Durant la nuit, les maquisards les plus expérimentés regroupés autour du
commandant « Prisme » purent échapper à l'encerclement et passer la frontière
belge à Willerzie, mais 105 d'entre- eux isolés dans les bois et sans secours
seront capturés, torturés et fusillés sur les lieux par l'occupant le 13 juin
1944, le capitaine Arendt commandant le peloton d'exécution.
Leurs corps furent déposés dans des charniers creusés à la hâte par eux-mêmes au
lieu-dit « Père des Chênes ».
Après diverses vicissitudes, l'inhumation définitive des dépouilles eut lieu au
cimetière de Revin après la libération le 8 octobre 1944.
Le maquis continua néanmoins son action dans les bois belges de Willerzie
jusqu'à la Libération de la France.
Approfondissement
Venus à connaissance de la présence du maquis, le lundi 12 juin 1944 la ville de
Revin a été isolée et les voies d'accès coupées. Les troupes allemandes
gardaient les issues de la ville tandis que dans des voitures blindées, la
Gestapo faisait de nombreuses arrestations et soumettaient les habitants à de
sévères interrogatoires.
Les soldats allemands avaient rassemblé 40 ouvriers revinois et les avaient
conduits vers le ruisseau des Manises où ils ont été interrogés par la Gestapo.

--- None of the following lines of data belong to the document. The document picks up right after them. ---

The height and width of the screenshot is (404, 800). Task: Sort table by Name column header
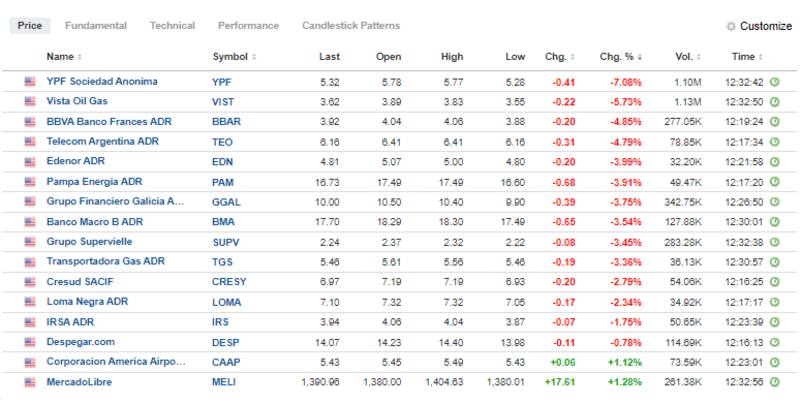61,56
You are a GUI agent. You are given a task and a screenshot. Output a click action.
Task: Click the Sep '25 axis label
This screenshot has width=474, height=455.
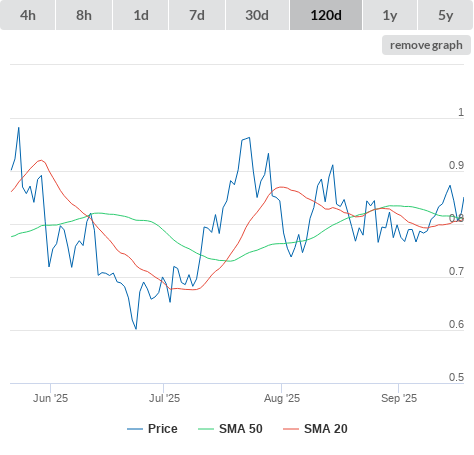point(399,398)
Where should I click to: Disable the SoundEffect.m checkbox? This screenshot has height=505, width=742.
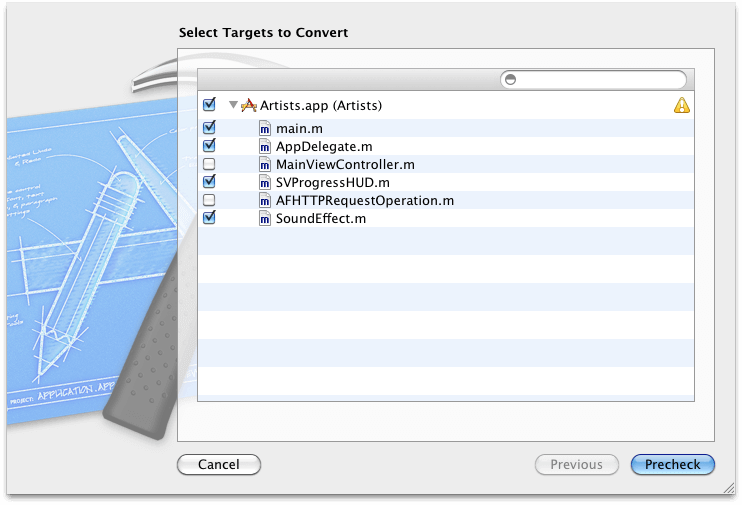[x=209, y=218]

Les forces allemandes étaient constituées par les 36e Régiment de la
Panzerdivision, sous le commandement du colonel Botho Grabowsky., du
major Molinari,
et de membres de la Gestapo. Le moindre incident pouvait entraîner
l'anéantissement de la ville.
Major Molinari
À la fin de la matinée les événements se précipitèrent et les troupes allemandes
ayant acquis la certitude du positionnement du maquis firent mouvement vers le
mont Malgré-Tout.
Dans l'après-midi du 12 juin, deux membres du maquis repérèrent « les Allemands
» et donnèrent l'alerte. L'attaque avait débuté dans l'angle sud-ouest du camp
et les maquisards, dont c'était le « baptême du feu » pour la plupart, furent
immédiatement pris sous les tirs des armes à feu. La défense du Maquis, rentra
en contact du 36e Régiment de la Panzer à partir de tranchées défendues par des
hommes avec des mitrailleuses et des tirailleurs. Surpris par l'ampleur de la
résistance, les forces allemandes cessèrent de tirer et le colonel Grabowski
donna l'ordre d'encercler le Maquis.
Le colonel « Prisme » (Jacques Pâris de
Bollardiere), s'étant rendu compte de
l'encerclement du camp, attendit la nuit afin d'avoir des bonnes chances
d'échapper au siège. À 23 heures, il donna le signal du repli après avoir fait
enterrer le matériel qui ne pouvait être emporté. La colonne, malgré les
difficultés du déplacement la nuit dans la forêt et sous un temps orageux, se
mit en route par des sentiers secrets. La tête de la colonne arriva au bord de
la route menant depuis le hameau des Hauts-Buttés jusqu'à Hargnies (actuelle
D989, à l'époque N389). Le colonel Prisme donna l'ordre à ses hommes de
traverser la route dans l'obscurité pendant que les Allemands étaient occupés
aux formalités de la relève de la garde.
Jacques Pâris de Bollardiere
Pendant le repli, un grand nombre de maquisards mal encadrés, s'étant égarés ou
ayant probablement choisi d'autres chemins, furent faits prisonniers et
regroupés dans le jardin de la famille Deschamps aux Vieux-Moulins d’Hargnies,
immobilisés, les mains derrière le dos, face contre terre, ils furent battus et
suppliciés.
« Ils se ruèrent sur eux et les frappèrent à coups redoublés avec de gros bâtons
et les crosses de fusil. Sous le choc, plusieurs crosses se brisèrent sur le
corps de ces malheureux qui poussaient des hurlements de douleur. Puis arriva un
officier allemand qui fit placer ses soldats sur deux haies et fit défiler les
prisonniers devant eux. Chaque soldat allemand - il y en avait cinquante - était
armé d’un gourdin, avec lequel il frappait sur les prisonniers au fur et à
mesure qu’ils passaient devant lui. »
— Témoignage d'un membre de la famille Deschamps
Les maquisards capturés furent fusillés par groupes de cinq, mitraillés de
plusieurs balles dans le dos pendant deux heures, leurs corps amenés ensuite au
lieu-dit « Père des Chênes » et déposé, en quinconce dans 19 fosses communes.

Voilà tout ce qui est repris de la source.